### WHAT TO PRODUCE
For this exercise, write out only the lines of the entries below from the one with "This screenshot has" up to and including the one with "Screen dimensions: 780x430", exactly as they are. Pictures stay out.

### RECORDED INFORMATION
# # # # # # #
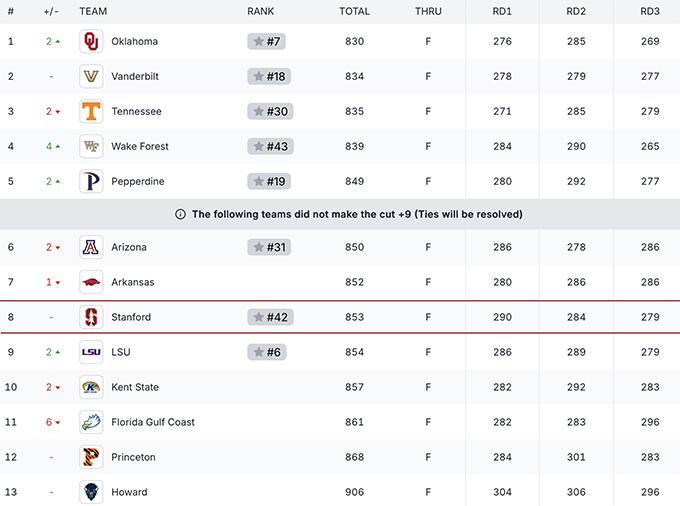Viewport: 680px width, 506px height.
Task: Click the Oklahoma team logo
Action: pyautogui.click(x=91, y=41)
# # # # # # #
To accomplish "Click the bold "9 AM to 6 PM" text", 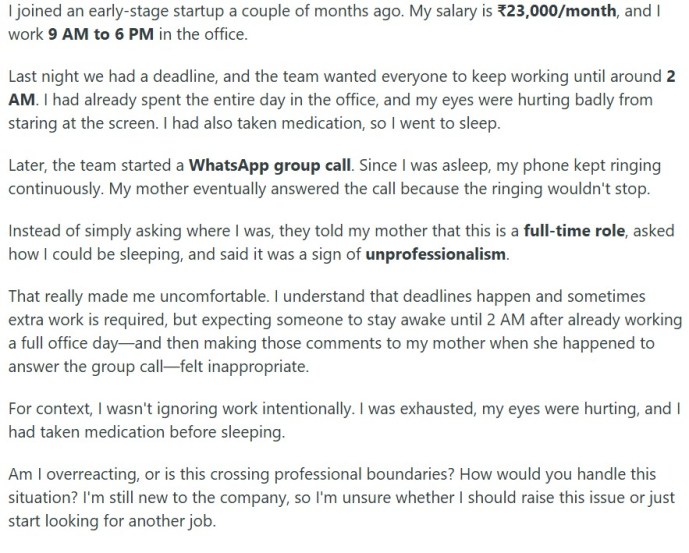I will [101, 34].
# # # # # # #
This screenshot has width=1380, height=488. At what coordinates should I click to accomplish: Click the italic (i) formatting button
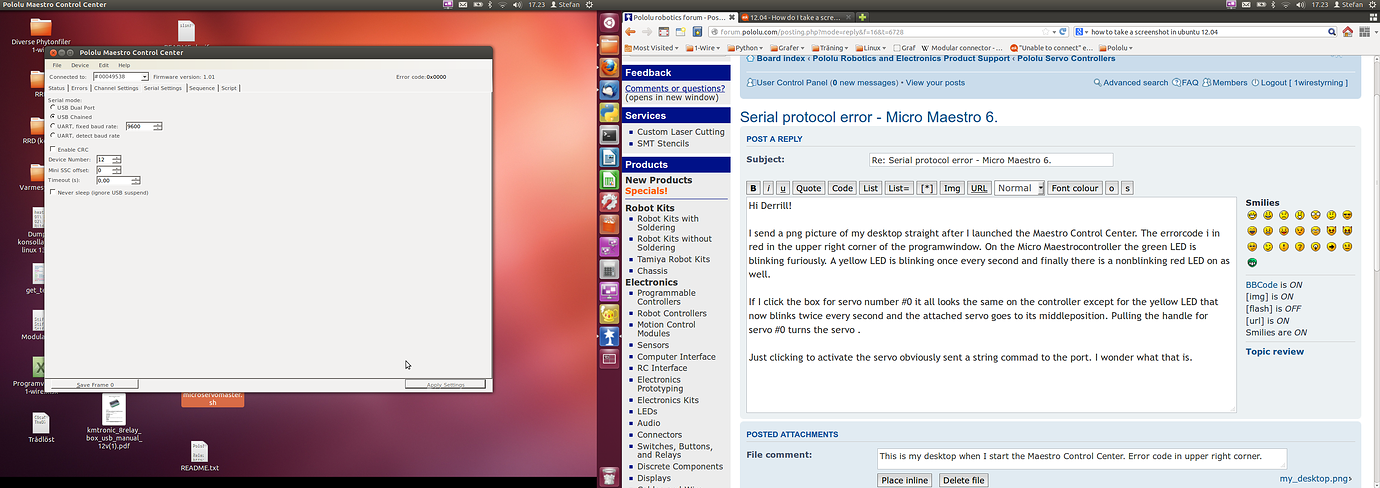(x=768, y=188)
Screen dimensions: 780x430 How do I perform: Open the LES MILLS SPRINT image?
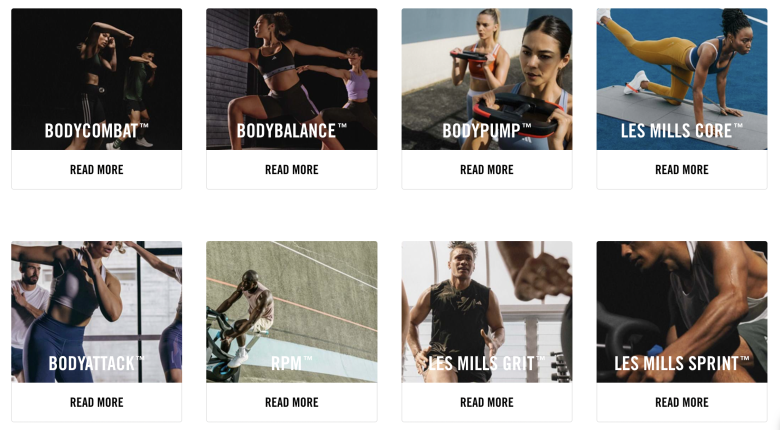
# # # # # # #
### THE ANSWER
This screenshot has width=1380, height=488. At what coordinates should I click to accomplish: Click the italic (i) formatting button
(x=768, y=188)
Screen dimensions: 780x430 How do I perform: Open the LES MILLS SPRINT image?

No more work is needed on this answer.